Researchers at Case Western Reserve School of Medicine discovered that teenagers who text 120 or more messages during a school day are at risk for troubling behaviors.
“The startling results of this study suggest that when left unchecked, texting and other widely popular methods of staying connected can have dangerous health effects on teenagers,” said Scott Frank, lead researcher on the study.
So, how many teenagers fit the profile of being a “hyper-texter” (120 or more messages each school day)? 20 percent.
What alarmed researchers even more were the risky behaviors associated with teenagers who spent more than three hours each school day on social networking sites. Twelve percent of teenagers fit that profile. These teenagers were:
• 62 percent more likely to have tried cigarettes
• 79 percent more likely to have tried alcohol
• 69 percent more likely to be binge drinkers
• 84 percent more likely to have used illicit drugs
• 94 percent more likely to have been in a physical fight
• 69 percent more likely to have had sexual intercourse
• 60 percent more likely to have reported having four or more sexual partners
I know teenagers who these researchers call “hyper-texters” and “hyper-networkers.” Besides dabbling in more risky behaviors (such as smoking, drinking alcohol, and having sexual intercourse), I’ve also seen them cut classes, earn low grades, and even consider dropping out of high school. They tend to live in families where parents don’t set boundaries or spend much time with them.
Parents: it’s important to set limits on the amount of time our kids spend on their cell phones, hanging out on the computer, watching TV, playing video games, and using other digital devices. Our kids need to know what’s important—working hard in school, being a good friend, spending time with family, and doing extracurricular activities they’re passionate about.

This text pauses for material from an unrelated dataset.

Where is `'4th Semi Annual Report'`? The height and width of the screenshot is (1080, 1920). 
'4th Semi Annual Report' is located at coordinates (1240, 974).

How do you set limits in your household?
Case Western Reserve University School of Medicine, “Hyper-Texting and Hyper-Networking Pose New Health Risks for Teens,” news release, November 9, 2010.
American Public Health Association’s 138th Annual Meeting and Exposition, “224927: Hyper-Texting and Hyper-Networking: A New Health Risk Category for Teens?” program presentation description, November 9, 2010.